# [The task]
Reproduce the records below in full and exactly, without their images.

# [Task input]
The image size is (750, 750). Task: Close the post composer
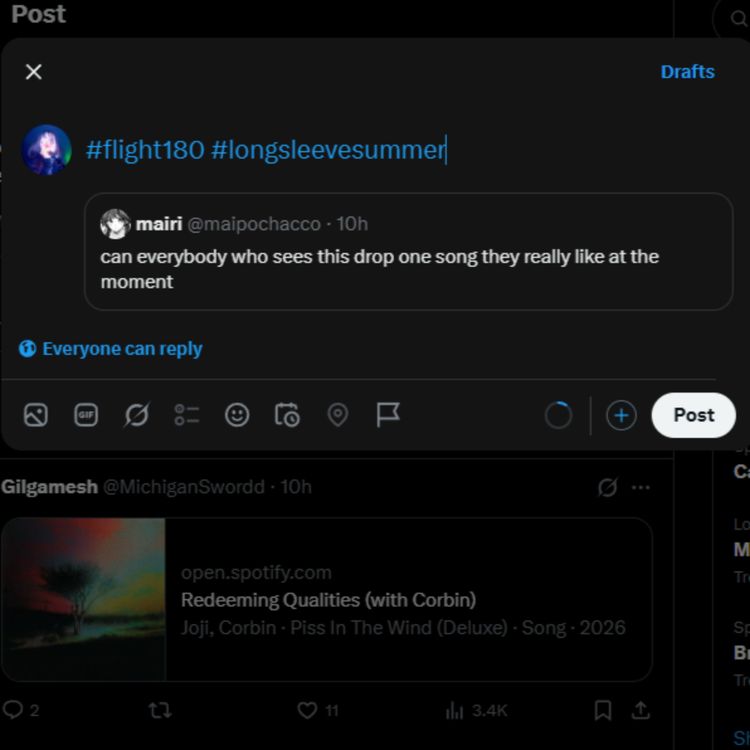[x=33, y=72]
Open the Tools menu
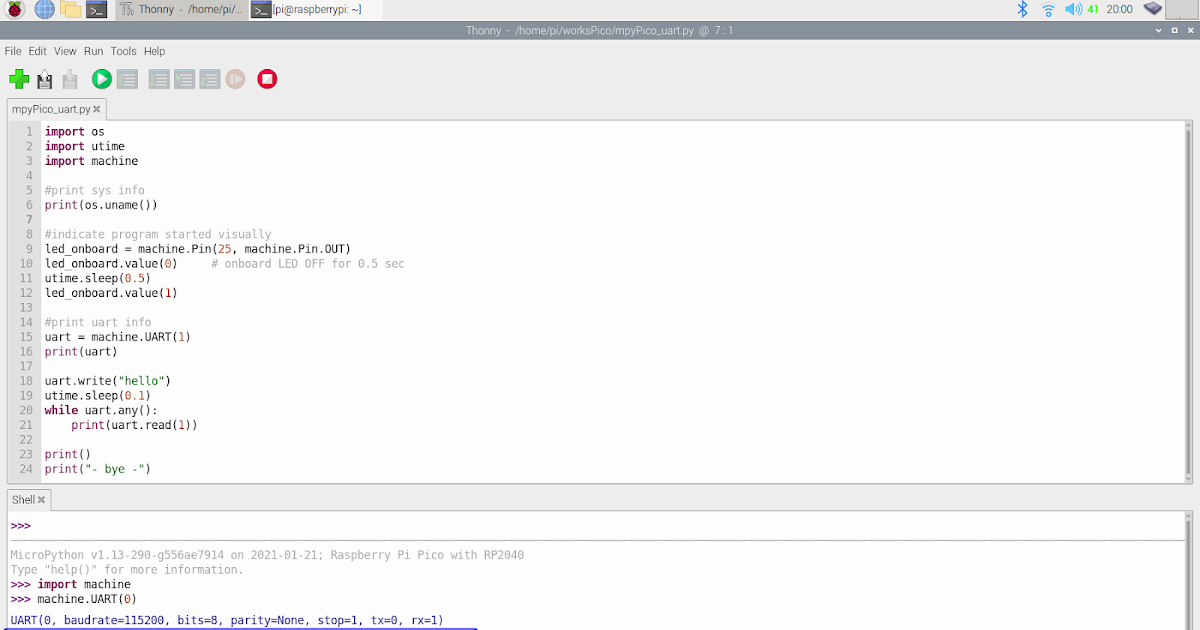 coord(123,51)
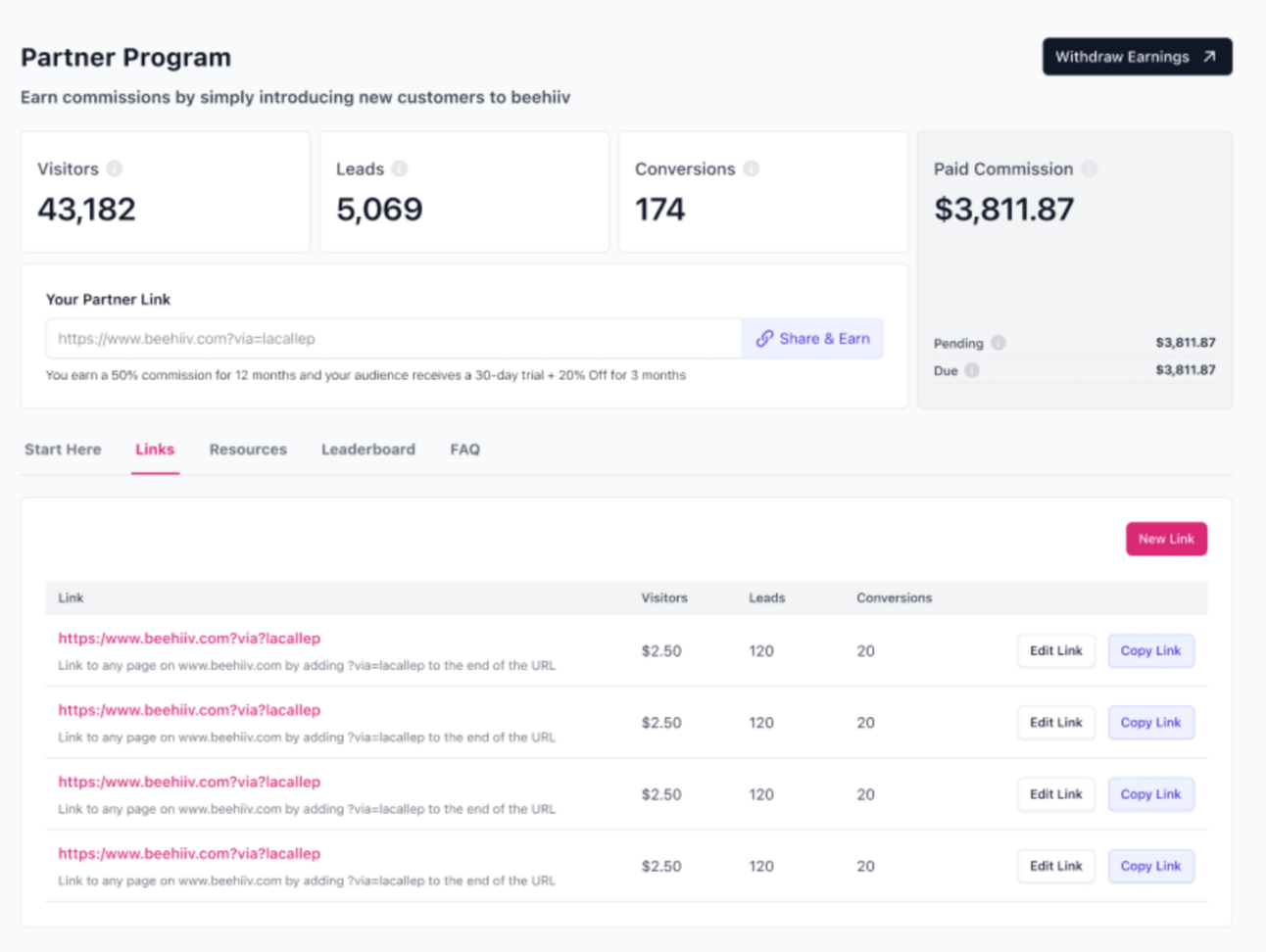Click the info icon beside Pending
Screen dimensions: 1266x952
click(x=998, y=343)
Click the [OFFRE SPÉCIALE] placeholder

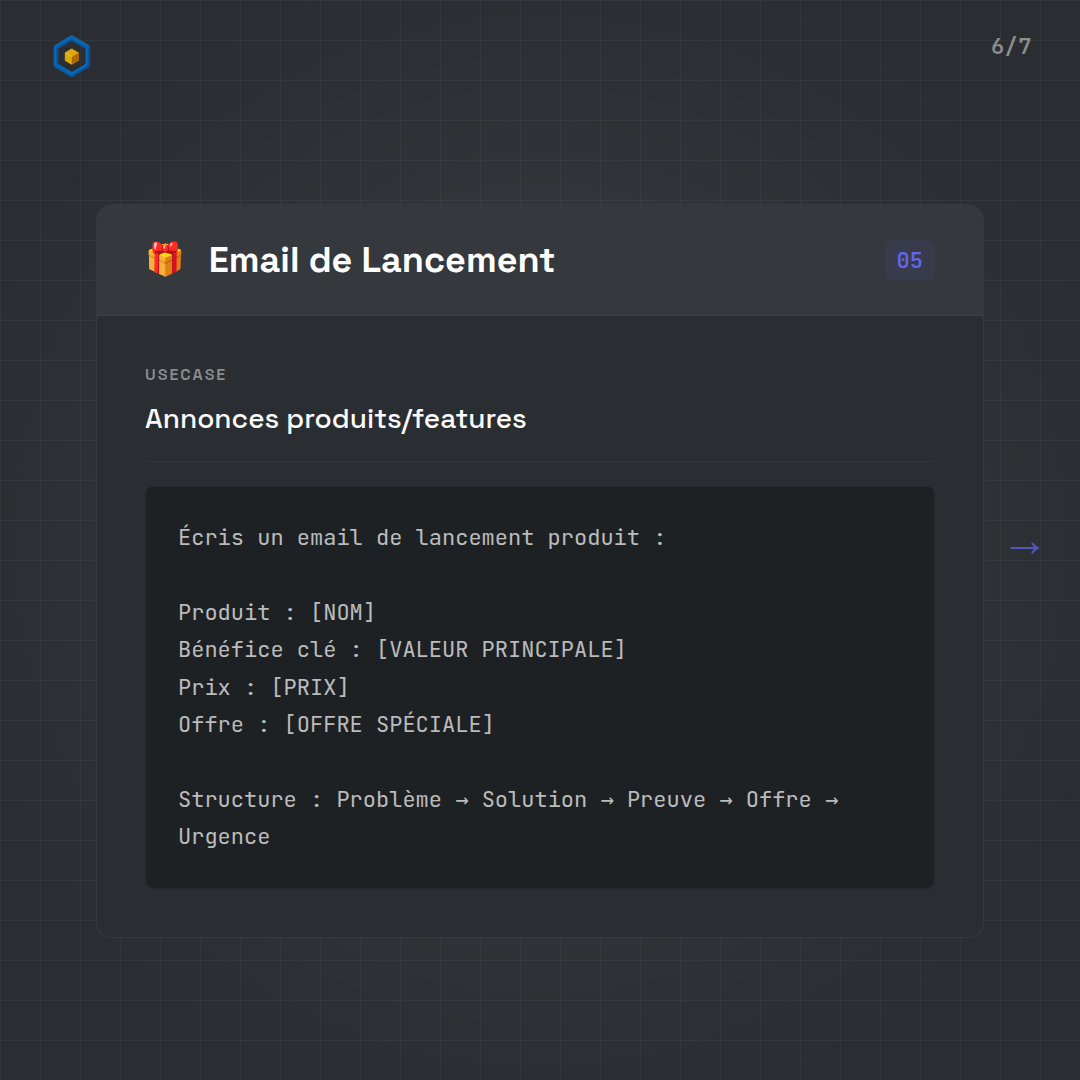pyautogui.click(x=389, y=724)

# [Problem solution]
The image size is (750, 750). Task: Close the post composer
[x=33, y=72]
Open the Tools menu
 coord(123,51)
Click the info icon beside Pending
Screen dimensions: 1266x952
click(x=998, y=343)
Click the [OFFRE SPÉCIALE] placeholder

pyautogui.click(x=389, y=724)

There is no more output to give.